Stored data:
********************

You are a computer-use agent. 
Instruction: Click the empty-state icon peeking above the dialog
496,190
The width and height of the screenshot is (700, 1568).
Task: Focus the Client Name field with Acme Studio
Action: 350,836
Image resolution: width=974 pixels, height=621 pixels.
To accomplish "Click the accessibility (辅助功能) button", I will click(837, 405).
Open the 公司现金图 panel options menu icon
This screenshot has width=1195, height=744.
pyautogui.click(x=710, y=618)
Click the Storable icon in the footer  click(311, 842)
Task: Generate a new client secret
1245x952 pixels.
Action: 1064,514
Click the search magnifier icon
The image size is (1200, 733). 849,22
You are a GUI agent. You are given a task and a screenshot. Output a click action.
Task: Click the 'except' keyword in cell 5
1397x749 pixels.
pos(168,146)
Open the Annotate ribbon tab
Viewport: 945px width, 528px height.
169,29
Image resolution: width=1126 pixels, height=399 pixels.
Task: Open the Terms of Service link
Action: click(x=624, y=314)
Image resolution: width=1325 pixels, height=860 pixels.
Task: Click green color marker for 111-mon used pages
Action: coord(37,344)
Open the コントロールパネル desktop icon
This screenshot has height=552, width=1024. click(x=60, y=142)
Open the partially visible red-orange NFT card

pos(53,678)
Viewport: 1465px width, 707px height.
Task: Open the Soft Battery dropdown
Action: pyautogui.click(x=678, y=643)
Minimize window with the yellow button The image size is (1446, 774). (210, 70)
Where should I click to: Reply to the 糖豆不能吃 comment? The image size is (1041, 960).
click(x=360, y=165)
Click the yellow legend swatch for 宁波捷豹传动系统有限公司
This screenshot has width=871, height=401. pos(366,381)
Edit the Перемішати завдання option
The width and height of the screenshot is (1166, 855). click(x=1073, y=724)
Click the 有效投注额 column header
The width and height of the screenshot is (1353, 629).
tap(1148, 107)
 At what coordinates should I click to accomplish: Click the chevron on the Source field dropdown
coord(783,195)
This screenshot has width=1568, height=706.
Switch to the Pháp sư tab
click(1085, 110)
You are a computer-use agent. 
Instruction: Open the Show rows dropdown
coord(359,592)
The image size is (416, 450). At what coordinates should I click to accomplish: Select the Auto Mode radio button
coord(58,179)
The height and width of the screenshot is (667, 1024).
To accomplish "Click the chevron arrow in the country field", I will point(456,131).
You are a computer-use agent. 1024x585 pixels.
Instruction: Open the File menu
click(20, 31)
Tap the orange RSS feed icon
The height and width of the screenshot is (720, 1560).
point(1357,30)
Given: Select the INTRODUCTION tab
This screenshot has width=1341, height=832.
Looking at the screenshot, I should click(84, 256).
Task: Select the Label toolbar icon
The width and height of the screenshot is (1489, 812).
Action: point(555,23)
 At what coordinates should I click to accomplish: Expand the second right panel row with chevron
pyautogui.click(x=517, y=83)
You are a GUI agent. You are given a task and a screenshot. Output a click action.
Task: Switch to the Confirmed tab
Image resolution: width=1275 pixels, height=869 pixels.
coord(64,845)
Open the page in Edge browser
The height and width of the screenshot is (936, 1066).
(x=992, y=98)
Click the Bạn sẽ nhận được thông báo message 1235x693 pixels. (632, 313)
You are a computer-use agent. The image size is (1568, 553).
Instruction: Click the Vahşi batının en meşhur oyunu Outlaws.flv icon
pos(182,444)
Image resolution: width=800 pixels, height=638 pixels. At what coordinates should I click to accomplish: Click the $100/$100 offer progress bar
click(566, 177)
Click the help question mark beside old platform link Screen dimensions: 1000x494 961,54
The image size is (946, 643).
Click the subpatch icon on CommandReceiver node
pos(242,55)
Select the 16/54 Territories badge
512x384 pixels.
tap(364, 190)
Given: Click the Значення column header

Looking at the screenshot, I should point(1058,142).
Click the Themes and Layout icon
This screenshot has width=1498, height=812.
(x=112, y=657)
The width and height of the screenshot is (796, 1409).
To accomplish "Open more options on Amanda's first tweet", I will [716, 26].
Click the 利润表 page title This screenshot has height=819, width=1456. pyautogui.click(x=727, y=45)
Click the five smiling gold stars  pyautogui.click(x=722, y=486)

********************

Exercise
Give back all the data exactly as written.

Output for this task
You are a computer-use agent. 
Instruction: Click the empty-state icon peeking above the dialog
496,190
The width and height of the screenshot is (700, 1568).
Task: Focus the Client Name field with Acme Studio
Action: 350,836
Image resolution: width=974 pixels, height=621 pixels.
To accomplish "Click the accessibility (辅助功能) button", I will click(837, 405).
Open the 公司现金图 panel options menu icon
This screenshot has width=1195, height=744.
pyautogui.click(x=710, y=618)
Click the Storable icon in the footer  click(311, 842)
Task: Generate a new client secret
1245x952 pixels.
Action: 1064,514
Click the search magnifier icon
The image size is (1200, 733). 849,22
You are a GUI agent. You are given a task and a screenshot. Output a click action.
Task: Click the 'except' keyword in cell 5
1397x749 pixels.
pos(168,146)
Open the Annotate ribbon tab
Viewport: 945px width, 528px height.
169,29
Image resolution: width=1126 pixels, height=399 pixels.
Task: Open the Terms of Service link
Action: click(x=624, y=314)
Image resolution: width=1325 pixels, height=860 pixels.
Task: Click green color marker for 111-mon used pages
Action: coord(37,344)
Open the コントロールパネル desktop icon
This screenshot has height=552, width=1024. click(x=60, y=142)
Open the partially visible red-orange NFT card

pos(53,678)
Viewport: 1465px width, 707px height.
Task: Open the Soft Battery dropdown
Action: pyautogui.click(x=678, y=643)
Minimize window with the yellow button The image size is (1446, 774). (210, 70)
Where should I click to: Reply to the 糖豆不能吃 comment? The image size is (1041, 960).
click(x=360, y=165)
Click the yellow legend swatch for 宁波捷豹传动系统有限公司
This screenshot has width=871, height=401. pos(366,381)
Edit the Перемішати завдання option
The width and height of the screenshot is (1166, 855). click(x=1073, y=724)
Click the 有效投注额 column header
The width and height of the screenshot is (1353, 629).
tap(1148, 107)
 At what coordinates should I click to accomplish: Click the chevron on the Source field dropdown
coord(783,195)
This screenshot has width=1568, height=706.
Switch to the Pháp sư tab
click(1085, 110)
You are a computer-use agent. 
Instruction: Open the Show rows dropdown
coord(359,592)
The image size is (416, 450). At what coordinates should I click to accomplish: Select the Auto Mode radio button
coord(58,179)
The height and width of the screenshot is (667, 1024).
To accomplish "Click the chevron arrow in the country field", I will point(456,131).
You are a computer-use agent. 1024x585 pixels.
Instruction: Open the File menu
click(20, 31)
Tap the orange RSS feed icon
The height and width of the screenshot is (720, 1560).
point(1357,30)
Given: Select the INTRODUCTION tab
This screenshot has width=1341, height=832.
Looking at the screenshot, I should click(84, 256).
Task: Select the Label toolbar icon
The width and height of the screenshot is (1489, 812).
Action: point(555,23)
 At what coordinates should I click to accomplish: Expand the second right panel row with chevron
pyautogui.click(x=517, y=83)
You are a GUI agent. You are given a task and a screenshot. Output a click action.
Task: Switch to the Confirmed tab
Image resolution: width=1275 pixels, height=869 pixels.
coord(64,845)
Open the page in Edge browser
The height and width of the screenshot is (936, 1066).
(x=992, y=98)
Click the Bạn sẽ nhận được thông báo message 1235x693 pixels. (632, 313)
You are a computer-use agent. The image size is (1568, 553).
Instruction: Click the Vahşi batının en meşhur oyunu Outlaws.flv icon
pos(182,444)
Image resolution: width=800 pixels, height=638 pixels. At what coordinates should I click to accomplish: Click the $100/$100 offer progress bar
click(566, 177)
Click the help question mark beside old platform link Screen dimensions: 1000x494 961,54
The image size is (946, 643).
Click the subpatch icon on CommandReceiver node
pos(242,55)
Select the 16/54 Territories badge
512x384 pixels.
tap(364, 190)
Given: Click the Значення column header

Looking at the screenshot, I should point(1058,142).
Click the Themes and Layout icon
This screenshot has width=1498, height=812.
(x=112, y=657)
The width and height of the screenshot is (796, 1409).
To accomplish "Open more options on Amanda's first tweet", I will [716, 26].
Click the 利润表 page title This screenshot has height=819, width=1456. pyautogui.click(x=727, y=45)
Click the five smiling gold stars  pyautogui.click(x=722, y=486)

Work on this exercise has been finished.